**Given records**
──────

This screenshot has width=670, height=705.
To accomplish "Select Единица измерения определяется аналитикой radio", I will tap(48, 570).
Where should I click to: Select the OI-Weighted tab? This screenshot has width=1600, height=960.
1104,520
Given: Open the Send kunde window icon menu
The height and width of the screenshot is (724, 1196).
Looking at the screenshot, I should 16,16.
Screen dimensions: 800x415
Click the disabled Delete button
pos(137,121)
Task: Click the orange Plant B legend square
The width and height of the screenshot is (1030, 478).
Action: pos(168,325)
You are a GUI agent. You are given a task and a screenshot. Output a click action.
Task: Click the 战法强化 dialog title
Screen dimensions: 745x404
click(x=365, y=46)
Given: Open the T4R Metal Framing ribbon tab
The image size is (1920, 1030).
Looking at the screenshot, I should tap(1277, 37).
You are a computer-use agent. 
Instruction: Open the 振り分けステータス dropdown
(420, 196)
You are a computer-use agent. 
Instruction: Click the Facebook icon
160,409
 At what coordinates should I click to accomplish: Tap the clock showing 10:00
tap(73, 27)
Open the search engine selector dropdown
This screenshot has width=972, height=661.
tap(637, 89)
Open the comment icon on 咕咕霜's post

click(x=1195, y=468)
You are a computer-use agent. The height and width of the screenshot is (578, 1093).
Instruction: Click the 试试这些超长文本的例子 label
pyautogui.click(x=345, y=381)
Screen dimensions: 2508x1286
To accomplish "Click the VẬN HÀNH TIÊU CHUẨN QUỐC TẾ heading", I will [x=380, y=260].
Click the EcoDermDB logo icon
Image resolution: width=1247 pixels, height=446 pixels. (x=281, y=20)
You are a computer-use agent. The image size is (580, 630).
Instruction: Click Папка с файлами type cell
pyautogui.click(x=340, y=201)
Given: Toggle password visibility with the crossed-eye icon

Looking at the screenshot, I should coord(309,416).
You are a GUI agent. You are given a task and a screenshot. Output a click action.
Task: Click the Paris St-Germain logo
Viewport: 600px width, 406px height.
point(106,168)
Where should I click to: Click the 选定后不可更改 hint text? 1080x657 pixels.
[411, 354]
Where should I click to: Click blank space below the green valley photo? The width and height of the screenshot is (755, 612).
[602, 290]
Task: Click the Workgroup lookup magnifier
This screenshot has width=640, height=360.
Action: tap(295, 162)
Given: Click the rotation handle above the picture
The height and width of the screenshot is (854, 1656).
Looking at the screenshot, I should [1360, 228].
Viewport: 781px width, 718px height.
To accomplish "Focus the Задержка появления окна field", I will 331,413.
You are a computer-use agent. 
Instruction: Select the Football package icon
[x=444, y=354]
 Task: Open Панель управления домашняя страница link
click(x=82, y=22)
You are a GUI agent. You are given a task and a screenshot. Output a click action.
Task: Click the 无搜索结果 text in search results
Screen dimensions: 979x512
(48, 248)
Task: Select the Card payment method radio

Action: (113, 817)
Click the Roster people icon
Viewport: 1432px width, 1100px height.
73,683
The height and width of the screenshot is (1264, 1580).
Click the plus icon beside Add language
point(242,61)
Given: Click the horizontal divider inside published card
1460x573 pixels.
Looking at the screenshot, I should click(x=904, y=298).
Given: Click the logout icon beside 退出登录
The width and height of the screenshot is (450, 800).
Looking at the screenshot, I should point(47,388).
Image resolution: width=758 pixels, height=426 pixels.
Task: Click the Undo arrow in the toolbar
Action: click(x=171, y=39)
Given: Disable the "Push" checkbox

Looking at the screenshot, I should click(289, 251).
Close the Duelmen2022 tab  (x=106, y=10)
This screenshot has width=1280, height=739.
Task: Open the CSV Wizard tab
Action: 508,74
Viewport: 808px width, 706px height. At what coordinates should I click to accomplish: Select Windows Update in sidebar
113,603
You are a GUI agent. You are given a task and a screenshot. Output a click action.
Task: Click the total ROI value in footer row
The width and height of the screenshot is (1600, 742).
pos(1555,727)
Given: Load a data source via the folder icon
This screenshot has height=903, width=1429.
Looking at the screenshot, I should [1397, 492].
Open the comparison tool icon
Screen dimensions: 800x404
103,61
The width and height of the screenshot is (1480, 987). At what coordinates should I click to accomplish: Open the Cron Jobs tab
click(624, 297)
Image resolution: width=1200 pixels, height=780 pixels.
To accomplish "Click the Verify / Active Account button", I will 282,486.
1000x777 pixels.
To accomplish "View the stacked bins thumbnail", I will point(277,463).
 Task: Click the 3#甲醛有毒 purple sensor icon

──────

**What the task asks**
Everything from the line with "Task: Click the orange Plant B legend square" through the line with "Given: Open the T4R Metal Framing ribbon tab" in the listing above must be retyped exactly, with nothing added.

**Your response**
Task: Click the orange Plant B legend square
The width and height of the screenshot is (1030, 478).
Action: pos(168,325)
You are a GUI agent. You are given a task and a screenshot. Output a click action.
Task: Click the 战法强化 dialog title
Screen dimensions: 745x404
click(x=365, y=46)
Given: Open the T4R Metal Framing ribbon tab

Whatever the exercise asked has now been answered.